What to produce :: Your task is to output the listing word for word, with pictures excluded.

Dataset entries ::
- Opening Delimiter -

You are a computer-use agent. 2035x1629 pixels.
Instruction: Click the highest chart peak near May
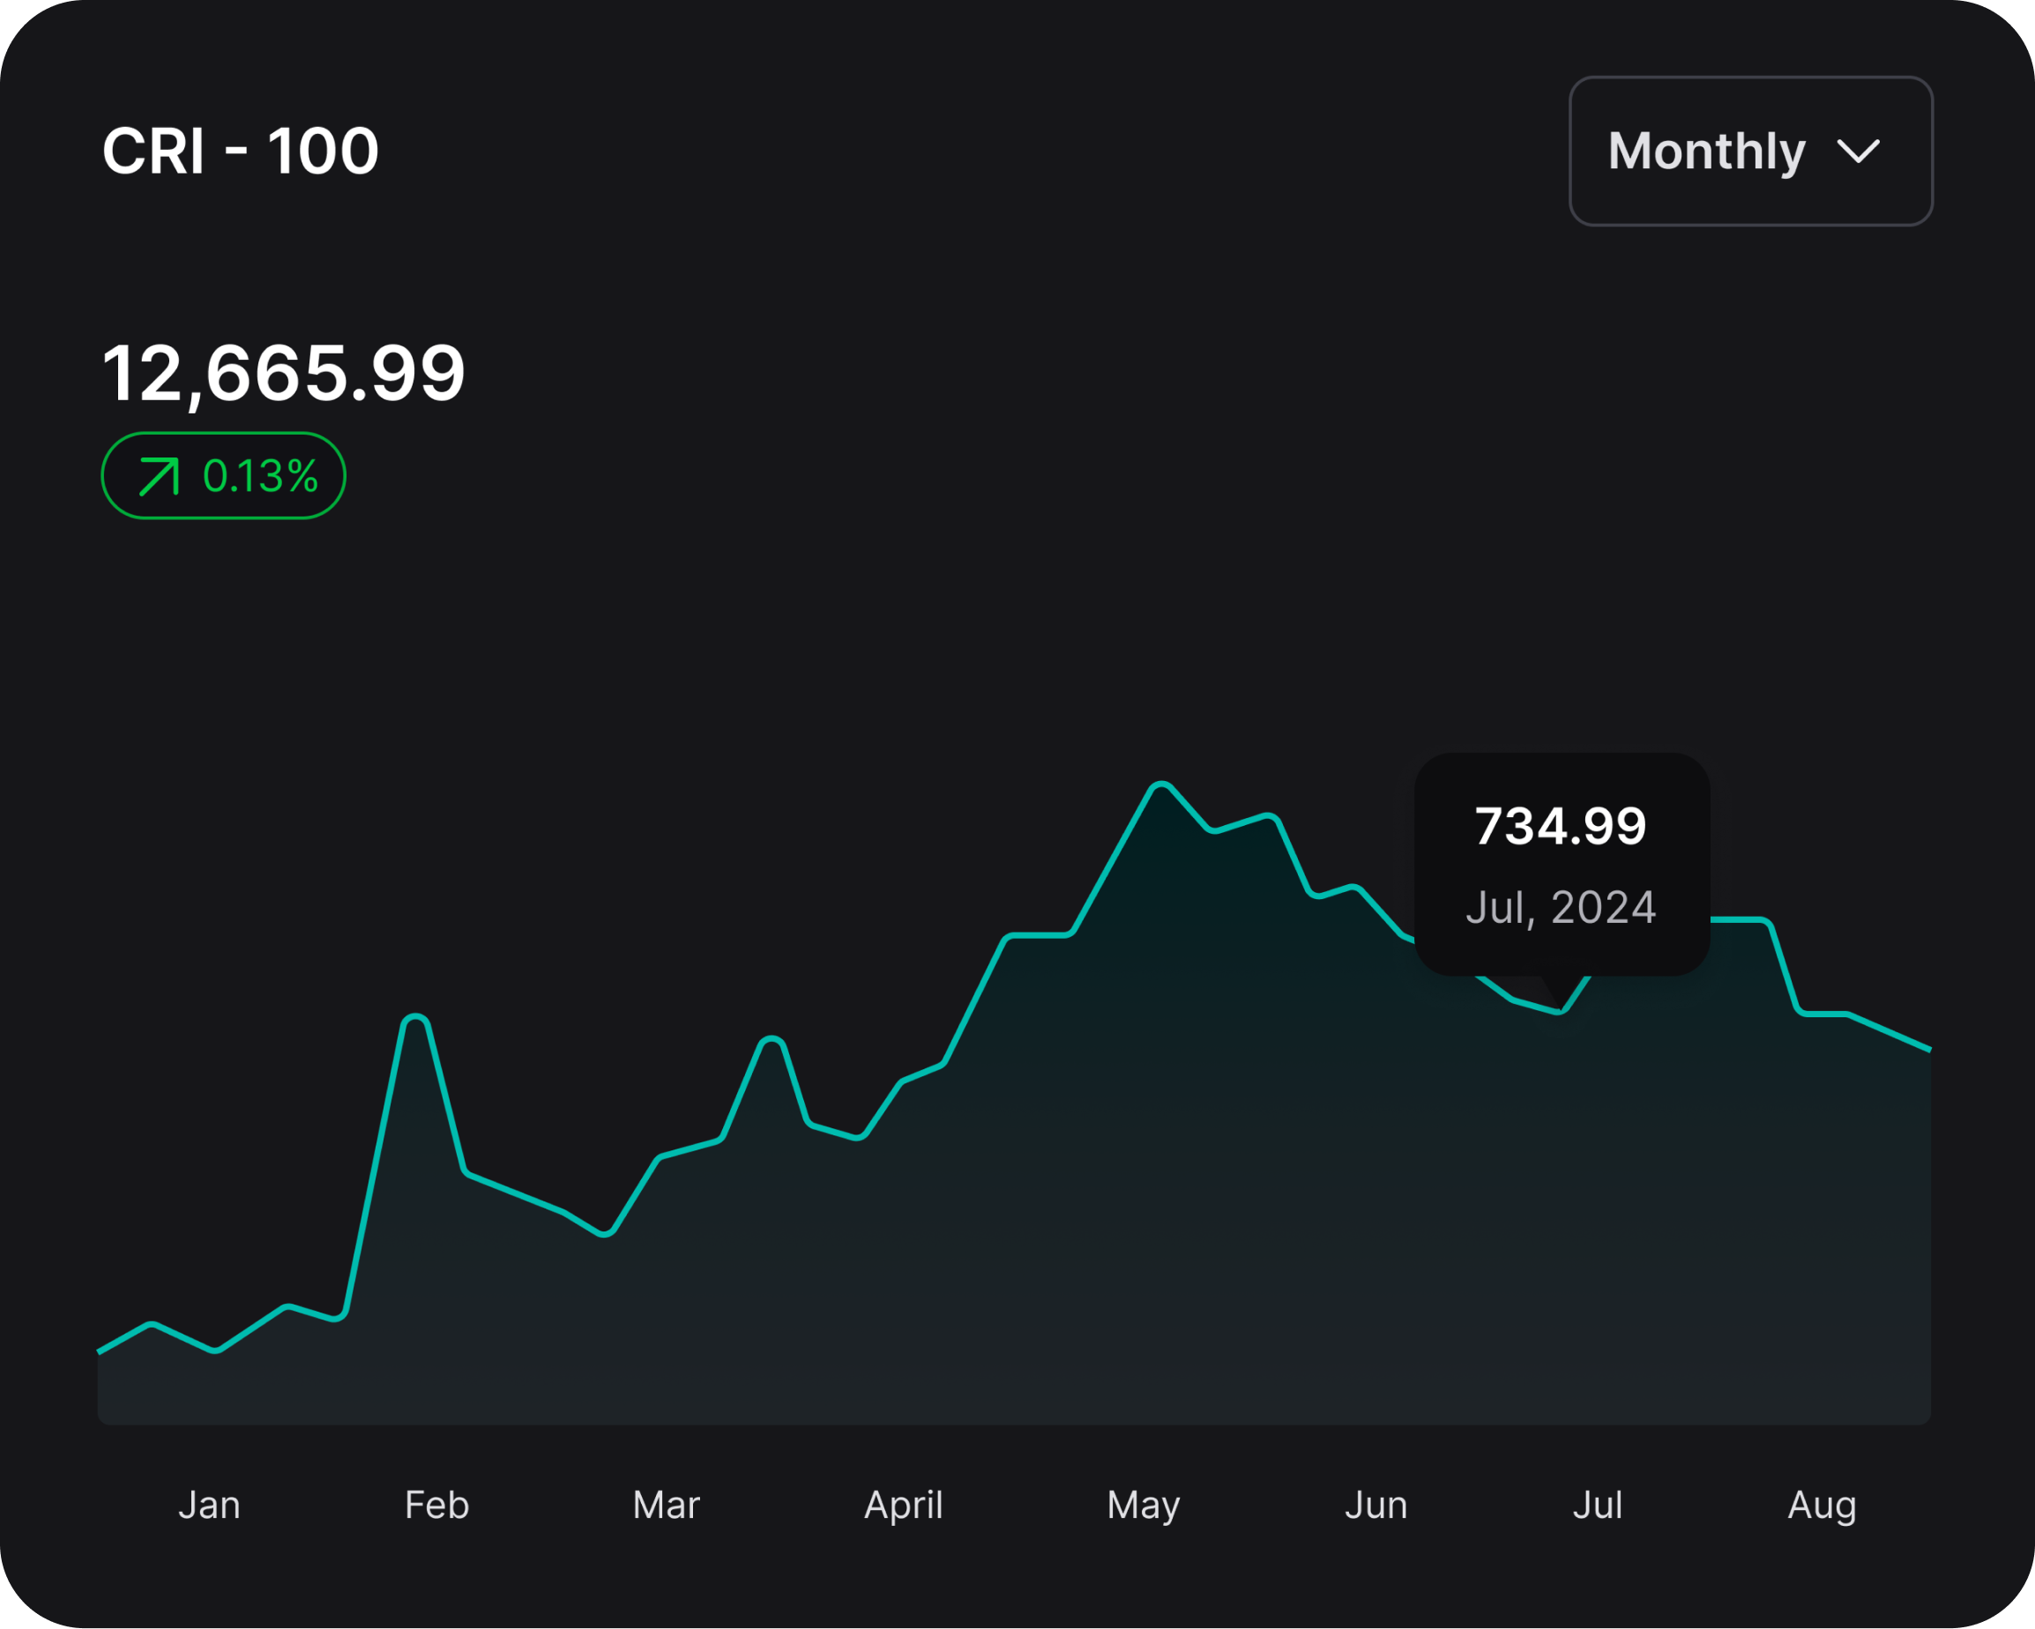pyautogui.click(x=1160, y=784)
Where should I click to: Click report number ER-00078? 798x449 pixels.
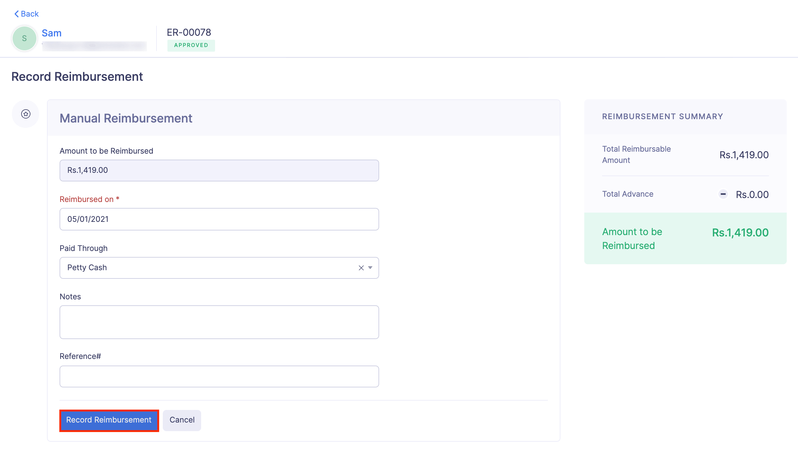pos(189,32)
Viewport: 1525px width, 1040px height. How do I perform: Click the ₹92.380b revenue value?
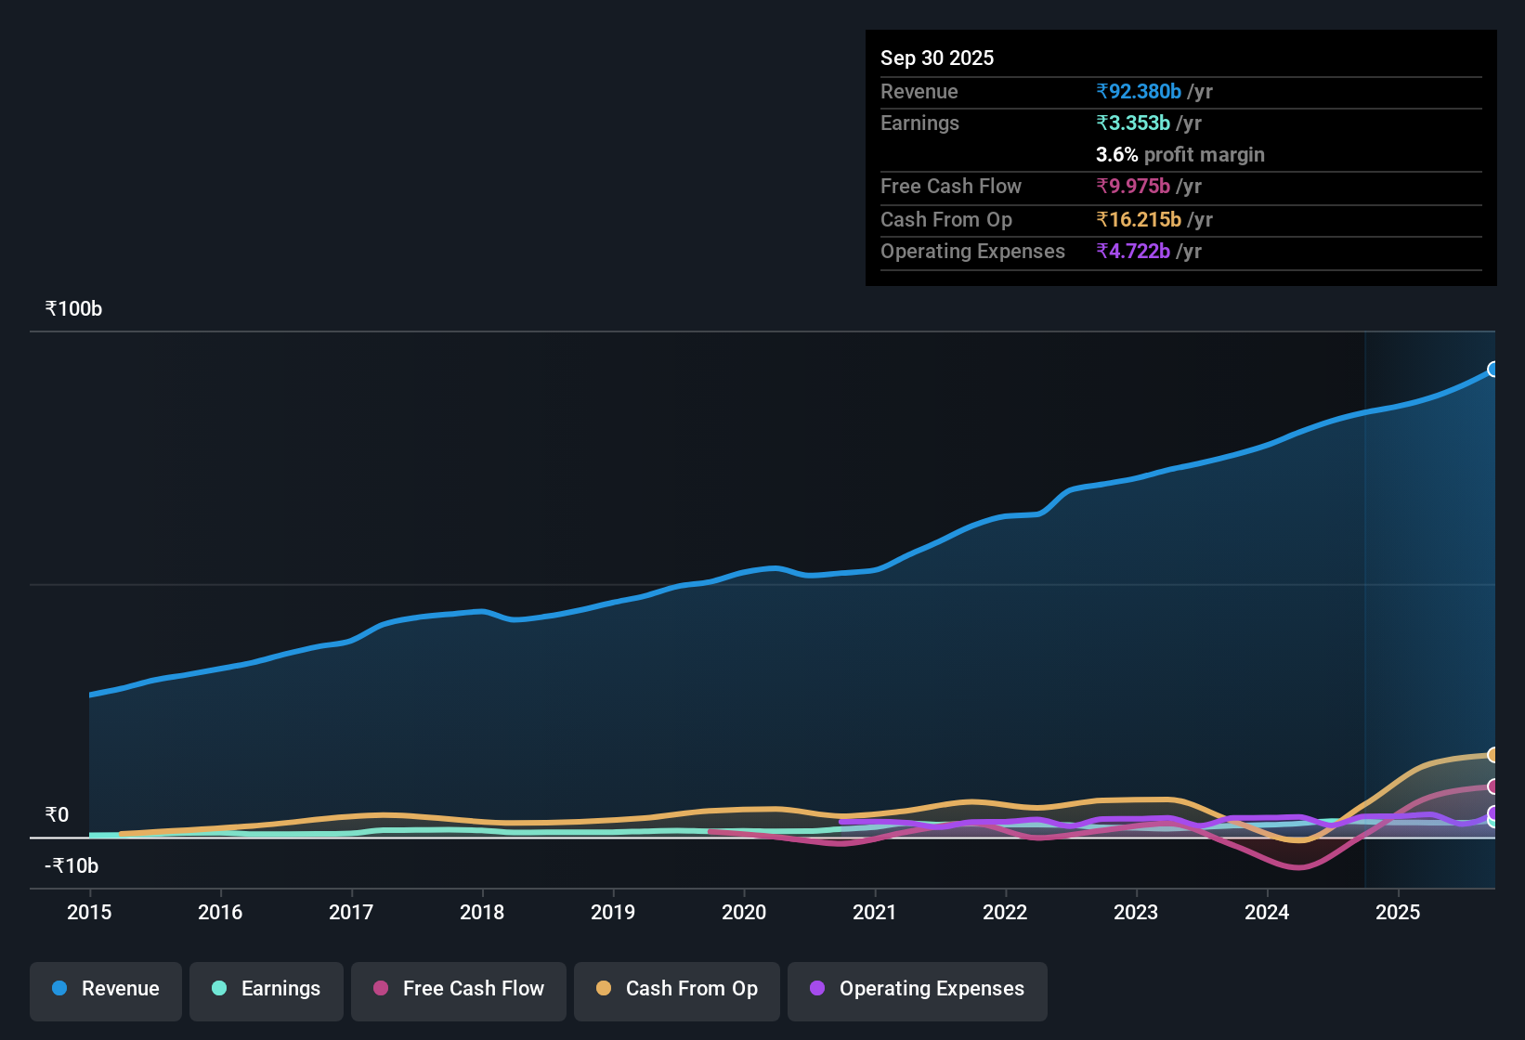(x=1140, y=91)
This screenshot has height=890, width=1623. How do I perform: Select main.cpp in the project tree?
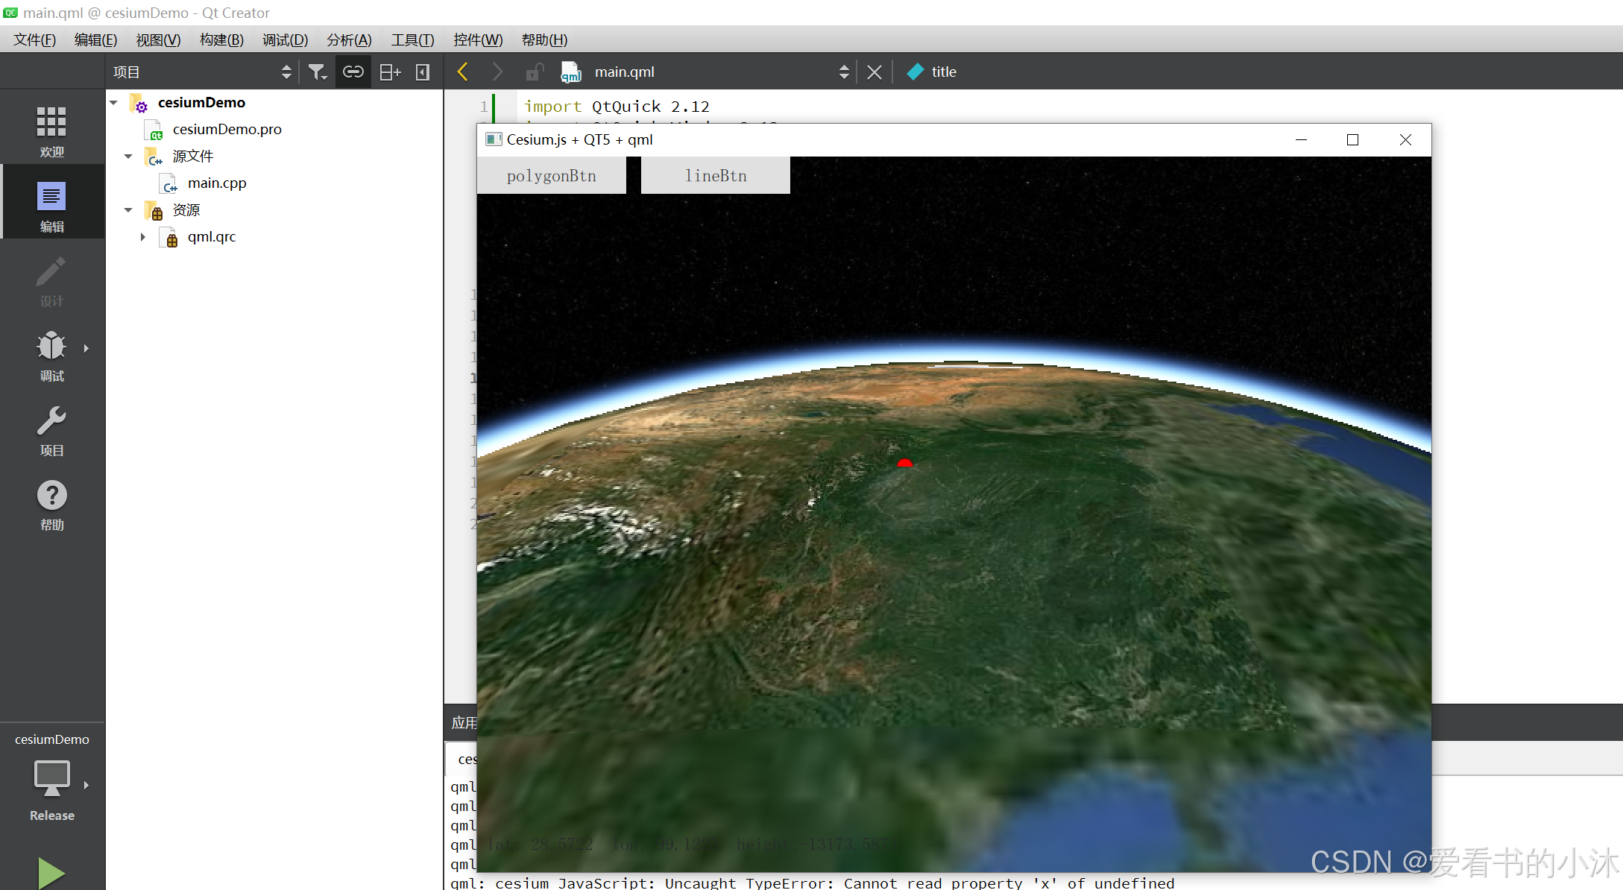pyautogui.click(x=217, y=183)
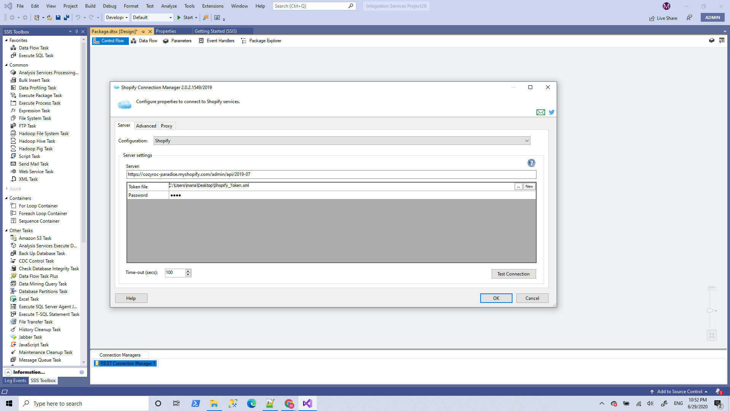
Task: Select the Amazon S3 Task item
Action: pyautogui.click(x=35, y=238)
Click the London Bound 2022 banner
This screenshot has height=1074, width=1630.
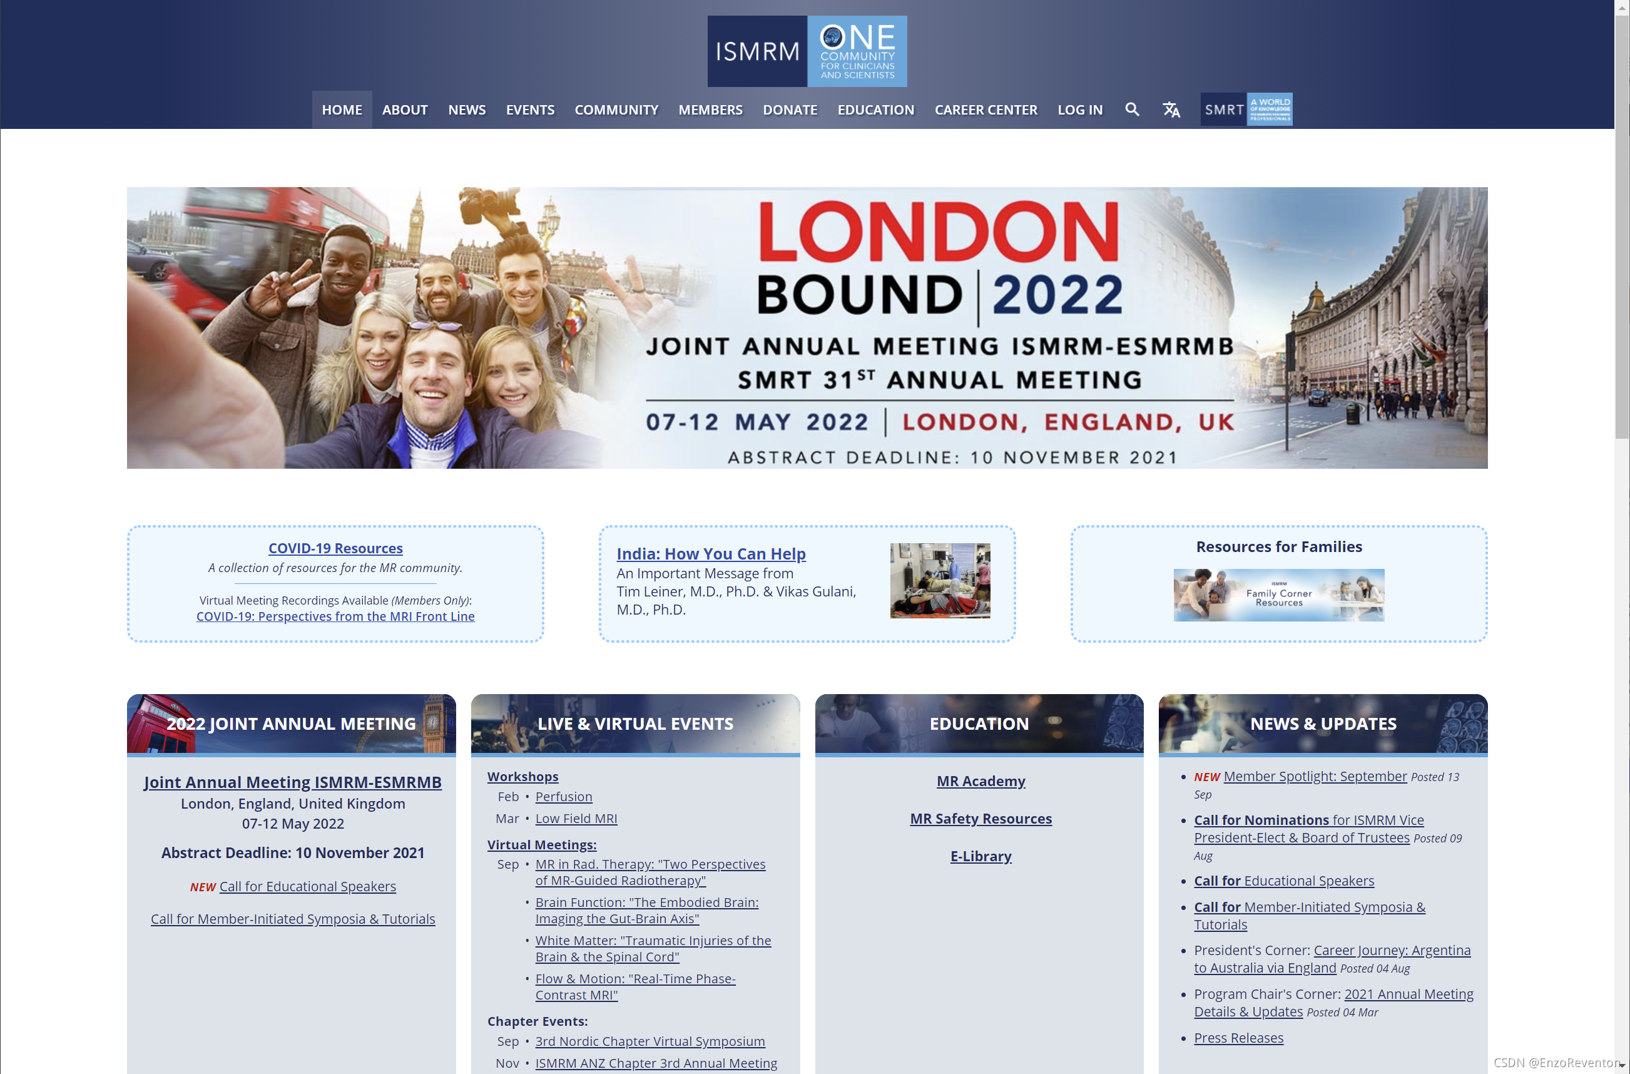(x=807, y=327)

- Closing Delimiter -

Response area ::
You are a computer-use agent. 2035x1629 pixels.
Instruction: Click the highest chart peak near May
pyautogui.click(x=1160, y=784)
Where should I click to: Click report number ER-00078? 798x449 pixels.
pos(189,32)
Viewport: 1525px width, 1040px height. How do I perform: Click the ₹92.380b revenue value?
(x=1140, y=91)
This screenshot has height=890, width=1623. How do I perform: Select main.cpp in the project tree?
pyautogui.click(x=217, y=183)
Task: Select the Amazon S3 Task item
Action: pyautogui.click(x=35, y=238)
Click the London Bound 2022 banner
This screenshot has height=1074, width=1630.
(x=807, y=327)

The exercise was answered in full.